- [Exercise]: Restate the data below word for word, keeping each line intact.

(Excerpts from a dataset)
^^^^^^^^^^^^^^^^

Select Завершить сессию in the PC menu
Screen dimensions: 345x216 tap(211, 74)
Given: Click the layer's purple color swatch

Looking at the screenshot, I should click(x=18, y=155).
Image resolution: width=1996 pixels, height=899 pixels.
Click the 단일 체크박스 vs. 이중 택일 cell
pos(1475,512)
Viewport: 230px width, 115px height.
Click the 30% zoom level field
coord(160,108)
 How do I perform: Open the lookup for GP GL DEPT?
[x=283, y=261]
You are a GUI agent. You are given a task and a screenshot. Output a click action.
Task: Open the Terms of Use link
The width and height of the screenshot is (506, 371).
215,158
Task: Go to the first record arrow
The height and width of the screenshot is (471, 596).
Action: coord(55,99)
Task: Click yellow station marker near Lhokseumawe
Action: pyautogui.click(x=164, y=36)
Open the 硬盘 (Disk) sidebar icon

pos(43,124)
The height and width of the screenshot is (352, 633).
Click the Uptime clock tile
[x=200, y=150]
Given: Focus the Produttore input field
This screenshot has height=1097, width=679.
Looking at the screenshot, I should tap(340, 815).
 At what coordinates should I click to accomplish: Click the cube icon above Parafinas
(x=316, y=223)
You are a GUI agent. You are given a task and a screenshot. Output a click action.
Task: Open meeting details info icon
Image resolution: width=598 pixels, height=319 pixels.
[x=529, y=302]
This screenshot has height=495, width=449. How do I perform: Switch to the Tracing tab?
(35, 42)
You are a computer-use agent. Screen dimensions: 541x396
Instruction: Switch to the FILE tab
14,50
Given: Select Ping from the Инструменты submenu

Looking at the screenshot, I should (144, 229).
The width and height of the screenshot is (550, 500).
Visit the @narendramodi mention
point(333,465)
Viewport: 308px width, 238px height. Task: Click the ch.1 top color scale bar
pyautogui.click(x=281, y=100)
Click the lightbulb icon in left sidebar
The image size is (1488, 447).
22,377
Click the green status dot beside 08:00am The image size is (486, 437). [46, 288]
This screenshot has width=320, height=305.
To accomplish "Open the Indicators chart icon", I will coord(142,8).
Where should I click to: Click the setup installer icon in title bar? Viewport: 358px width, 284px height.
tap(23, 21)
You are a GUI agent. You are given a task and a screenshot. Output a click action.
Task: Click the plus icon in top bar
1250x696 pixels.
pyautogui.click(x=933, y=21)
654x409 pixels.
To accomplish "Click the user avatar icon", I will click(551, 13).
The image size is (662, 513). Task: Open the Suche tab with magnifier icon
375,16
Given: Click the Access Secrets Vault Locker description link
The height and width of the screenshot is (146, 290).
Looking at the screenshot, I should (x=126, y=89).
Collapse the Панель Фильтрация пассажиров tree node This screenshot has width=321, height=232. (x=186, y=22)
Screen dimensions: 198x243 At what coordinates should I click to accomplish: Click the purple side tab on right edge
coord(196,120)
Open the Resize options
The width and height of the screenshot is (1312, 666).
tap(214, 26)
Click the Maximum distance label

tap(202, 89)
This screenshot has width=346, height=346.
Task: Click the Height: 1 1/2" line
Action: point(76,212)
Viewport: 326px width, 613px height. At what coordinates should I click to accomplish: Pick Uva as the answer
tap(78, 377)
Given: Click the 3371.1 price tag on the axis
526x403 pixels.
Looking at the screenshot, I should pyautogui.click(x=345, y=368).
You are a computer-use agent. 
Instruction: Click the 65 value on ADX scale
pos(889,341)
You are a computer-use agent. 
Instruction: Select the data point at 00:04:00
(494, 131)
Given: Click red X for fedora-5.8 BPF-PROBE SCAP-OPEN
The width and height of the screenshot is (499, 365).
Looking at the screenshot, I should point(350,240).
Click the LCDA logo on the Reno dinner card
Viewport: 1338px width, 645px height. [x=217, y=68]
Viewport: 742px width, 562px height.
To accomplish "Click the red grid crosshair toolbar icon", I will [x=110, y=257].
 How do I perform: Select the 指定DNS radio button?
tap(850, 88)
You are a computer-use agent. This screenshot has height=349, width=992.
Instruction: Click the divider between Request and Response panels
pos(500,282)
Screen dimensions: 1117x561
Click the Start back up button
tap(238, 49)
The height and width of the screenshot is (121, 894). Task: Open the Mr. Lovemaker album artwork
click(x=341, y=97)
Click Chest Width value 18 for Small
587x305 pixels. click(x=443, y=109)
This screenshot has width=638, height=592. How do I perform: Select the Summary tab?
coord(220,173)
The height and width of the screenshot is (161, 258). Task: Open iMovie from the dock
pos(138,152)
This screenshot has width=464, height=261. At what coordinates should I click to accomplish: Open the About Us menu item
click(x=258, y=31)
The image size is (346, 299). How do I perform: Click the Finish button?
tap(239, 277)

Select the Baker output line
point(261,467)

^^^^^^^^^^^^^^^^

- [Written answer]:
Select Завершить сессию in the PC menu
Screen dimensions: 345x216 tap(211, 74)
Given: Click the layer's purple color swatch

Looking at the screenshot, I should click(x=18, y=155).
Image resolution: width=1996 pixels, height=899 pixels.
Click the 단일 체크박스 vs. 이중 택일 cell
pos(1475,512)
Viewport: 230px width, 115px height.
Click the 30% zoom level field
coord(160,108)
 How do I perform: Open the lookup for GP GL DEPT?
[x=283, y=261]
You are a GUI agent. You are given a task and a screenshot. Output a click action.
Task: Open the Terms of Use link
The width and height of the screenshot is (506, 371).
215,158
Task: Go to the first record arrow
The height and width of the screenshot is (471, 596).
Action: coord(55,99)
Task: Click yellow station marker near Lhokseumawe
Action: pyautogui.click(x=164, y=36)
Open the 硬盘 (Disk) sidebar icon

pos(43,124)
The height and width of the screenshot is (352, 633).
Click the Uptime clock tile
[x=200, y=150]
Given: Focus the Produttore input field
This screenshot has height=1097, width=679.
Looking at the screenshot, I should tap(340, 815).
 At what coordinates should I click to accomplish: Click the cube icon above Parafinas
(x=316, y=223)
You are a GUI agent. You are given a task and a screenshot. Output a click action.
Task: Open meeting details info icon
Image resolution: width=598 pixels, height=319 pixels.
[x=529, y=302]
This screenshot has height=495, width=449. How do I perform: Switch to the Tracing tab?
(35, 42)
You are a computer-use agent. Screen dimensions: 541x396
Instruction: Switch to the FILE tab
14,50
Given: Select Ping from the Инструменты submenu

Looking at the screenshot, I should (144, 229).
The width and height of the screenshot is (550, 500).
Visit the @narendramodi mention
point(333,465)
Viewport: 308px width, 238px height. Task: Click the ch.1 top color scale bar
pyautogui.click(x=281, y=100)
Click the lightbulb icon in left sidebar
The image size is (1488, 447).
22,377
Click the green status dot beside 08:00am The image size is (486, 437). [46, 288]
This screenshot has width=320, height=305.
To accomplish "Open the Indicators chart icon", I will coord(142,8).
Where should I click to: Click the setup installer icon in title bar? Viewport: 358px width, 284px height.
tap(23, 21)
You are a GUI agent. You are given a task and a screenshot. Output a click action.
Task: Click the plus icon in top bar
1250x696 pixels.
pyautogui.click(x=933, y=21)
654x409 pixels.
To accomplish "Click the user avatar icon", I will click(551, 13).
The image size is (662, 513). Task: Open the Suche tab with magnifier icon
375,16
Given: Click the Access Secrets Vault Locker description link
The height and width of the screenshot is (146, 290).
Looking at the screenshot, I should (x=126, y=89).
Collapse the Панель Фильтрация пассажиров tree node This screenshot has width=321, height=232. (x=186, y=22)
Screen dimensions: 198x243 At what coordinates should I click to accomplish: Click the purple side tab on right edge
coord(196,120)
Open the Resize options
The width and height of the screenshot is (1312, 666).
tap(214, 26)
Click the Maximum distance label

tap(202, 89)
This screenshot has width=346, height=346.
Task: Click the Height: 1 1/2" line
Action: point(76,212)
Viewport: 326px width, 613px height. At what coordinates should I click to accomplish: Pick Uva as the answer
tap(78, 377)
Given: Click the 3371.1 price tag on the axis
526x403 pixels.
Looking at the screenshot, I should pyautogui.click(x=345, y=368).
You are a computer-use agent. 
Instruction: Click the 65 value on ADX scale
pos(889,341)
You are a computer-use agent. 
Instruction: Select the data point at 00:04:00
(494, 131)
Given: Click red X for fedora-5.8 BPF-PROBE SCAP-OPEN
The width and height of the screenshot is (499, 365).
Looking at the screenshot, I should point(350,240).
Click the LCDA logo on the Reno dinner card
Viewport: 1338px width, 645px height. [x=217, y=68]
Viewport: 742px width, 562px height.
To accomplish "Click the red grid crosshair toolbar icon", I will [x=110, y=257].
 How do I perform: Select the 指定DNS radio button?
tap(850, 88)
You are a computer-use agent. This screenshot has height=349, width=992.
Instruction: Click the divider between Request and Response panels
pos(500,282)
Screen dimensions: 1117x561
Click the Start back up button
tap(238, 49)
The height and width of the screenshot is (121, 894). Task: Open the Mr. Lovemaker album artwork
click(x=341, y=97)
Click Chest Width value 18 for Small
587x305 pixels. click(x=443, y=109)
This screenshot has width=638, height=592. How do I perform: Select the Summary tab?
coord(220,173)
The height and width of the screenshot is (161, 258). Task: Open iMovie from the dock
pos(138,152)
This screenshot has width=464, height=261. At what coordinates should I click to accomplish: Open the About Us menu item
click(x=258, y=31)
The image size is (346, 299). How do I perform: Click the Finish button?
tap(239, 277)

Select the Baker output line
point(261,467)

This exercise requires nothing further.